Most everyone has a cursive signature, but even those are getting harder to identify, Ms. Harralson said.

“Even people that didn’t learn cursive, they usually have some type of cursive form signature, but it’s not written very well,” she said. “It tends to be more abstract, illegible and simplistic. If they’re writing with block letters it’s easier to forge.”

Sally Bennett, an 18-year-old freshman at Central Arkansas , signs her name in all capital letters and never gave any thought to it until she took the ACT college entrance exam. Students must copy a prompt, with explicit instructions that they do not print. So the classroom of test-takers tried cursive, Ms. Bennett said.

“Some people in there couldn’t remember,” she said. “I had to think about it for a minute. It was kind of hard for me to remember.”

An ACT spokesman said students are not required to write in cursive on the ACT. A spokeswoman for the SAT — for which only 15 percent of students wrote the essay portion in cursive in 2007 — said students must also copy a paragraph.

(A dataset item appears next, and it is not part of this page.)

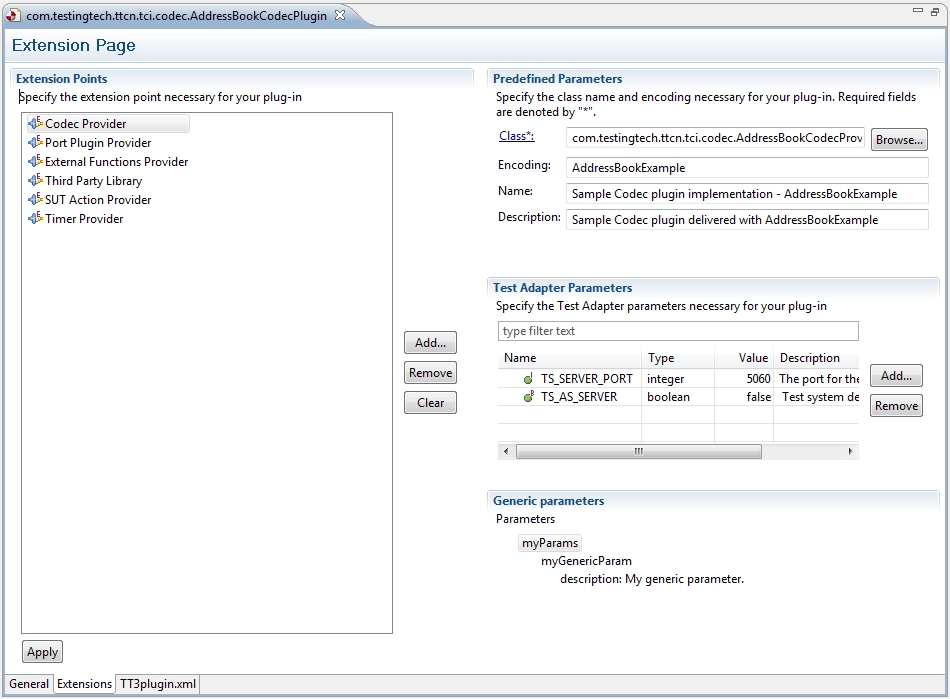The height and width of the screenshot is (699, 950).
Task: Click the Timer Provider icon
Action: [x=35, y=219]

“Students are instructed not to print the statement,” the spokeswoman, Kathleen Steinberg, said in an e-mail.

Richard S. Christen, a professor of education at the University of Portland in Oregon , said, practically, cursive can easily be replaced with printed handwriting or word processing. But he worries that students will lose an artistic skill.

“These kids are losing time where they create beauty every day,” Professor Christen said. “But it’s hard for me to make a practical argument for it. I’m not one who’s mourning it because of that; I’m mourning the beauty, the aesthetics.”